* **YOUR INSTRUCTIONS**: Quote the lines below word for word, leaving out the pictures.

--- Start of PROVIDED DATA ---

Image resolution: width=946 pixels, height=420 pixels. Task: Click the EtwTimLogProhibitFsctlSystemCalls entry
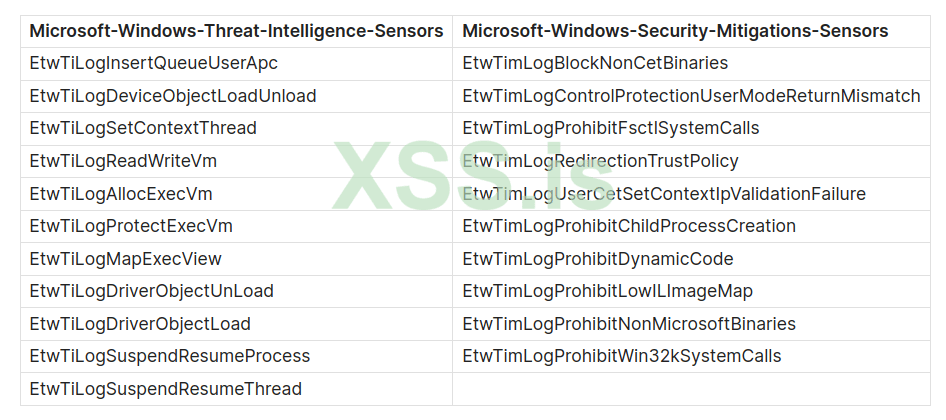[x=611, y=129]
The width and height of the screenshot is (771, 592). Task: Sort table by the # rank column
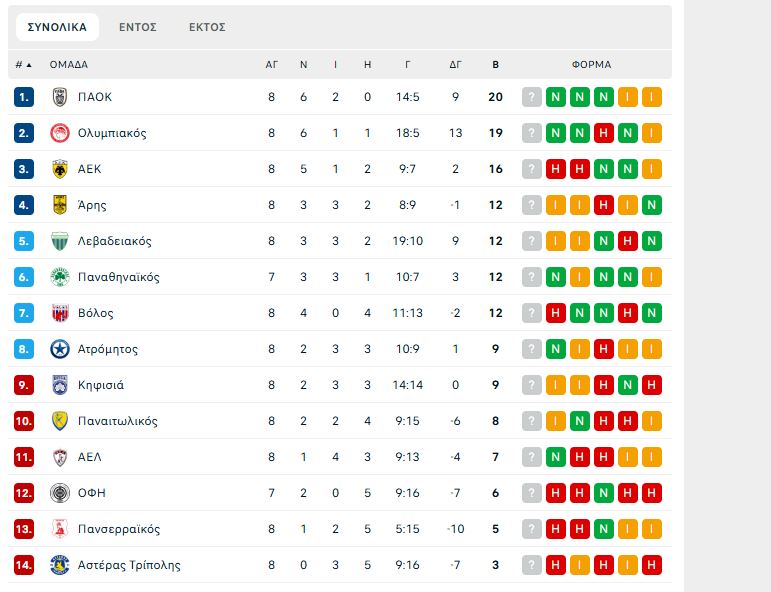[23, 64]
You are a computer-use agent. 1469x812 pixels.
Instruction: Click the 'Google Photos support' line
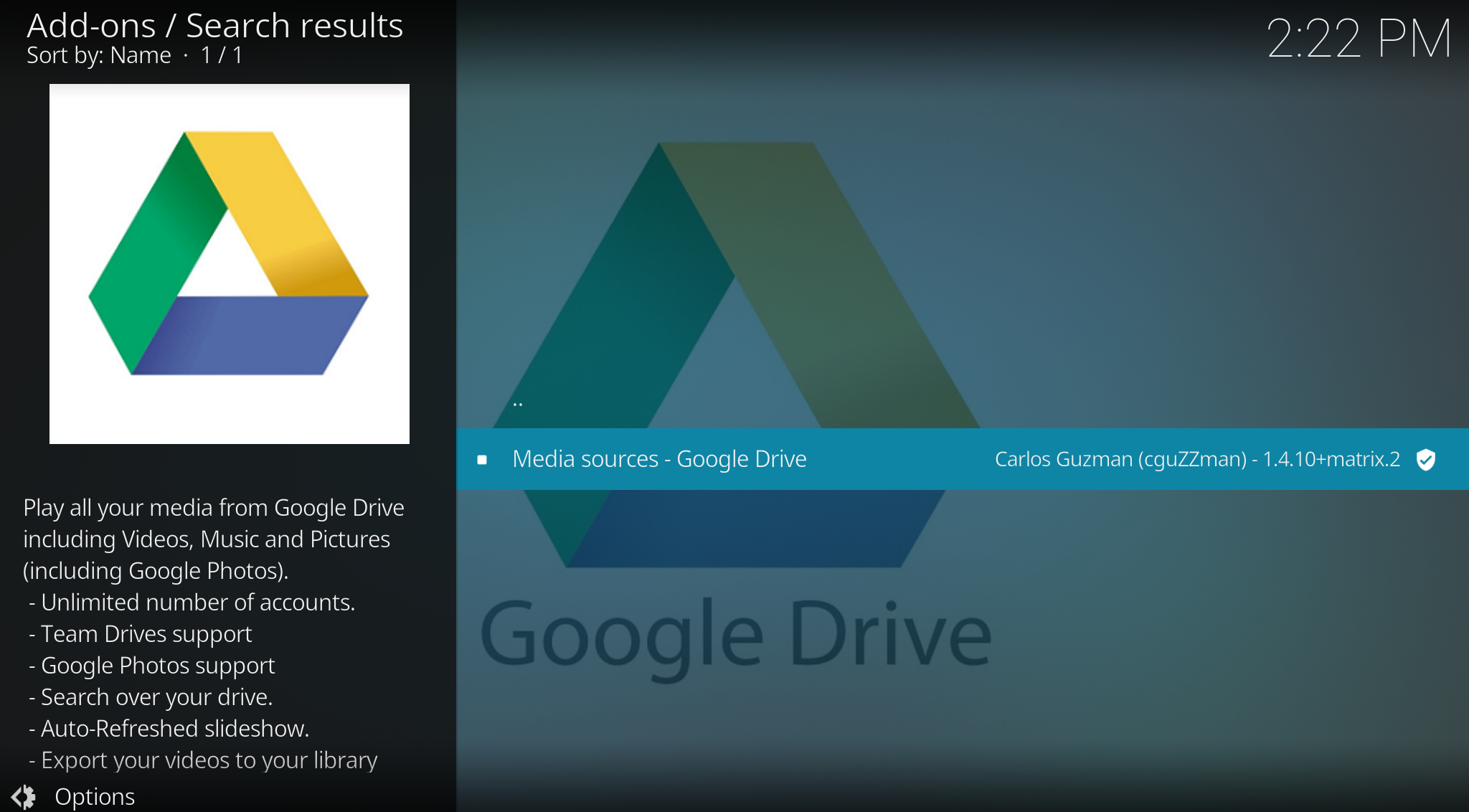[158, 666]
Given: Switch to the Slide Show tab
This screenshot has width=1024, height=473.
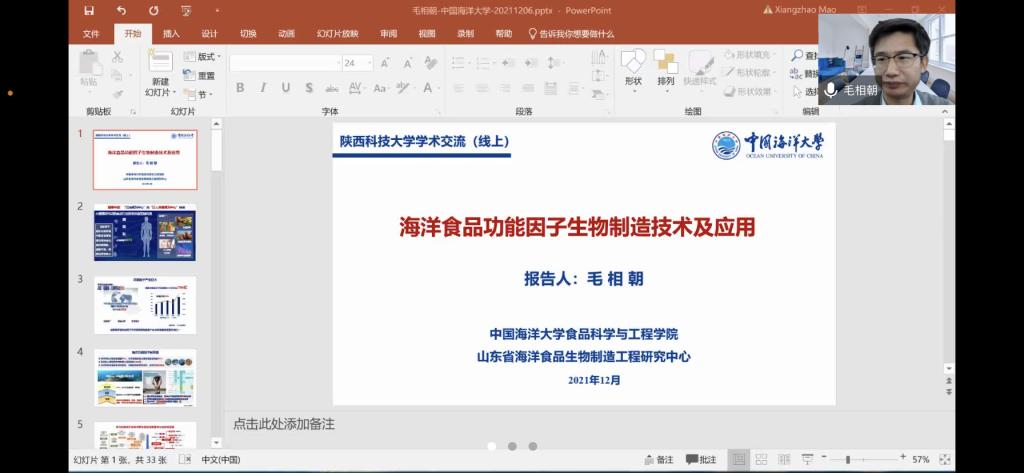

--- End of PROVIDED DATA ---

* **IN RESPONSE**:
Image resolution: width=946 pixels, height=420 pixels. Task: Click the EtwTimLogProhibitFsctlSystemCalls entry
[x=611, y=129]
The width and height of the screenshot is (771, 592). Task: Sort table by the # rank column
[23, 64]
You are a computer-use agent. 1469x812 pixels.
Instruction: Click the 'Google Photos support' line
[158, 666]
Given: Switch to the Slide Show tab
This screenshot has width=1024, height=473.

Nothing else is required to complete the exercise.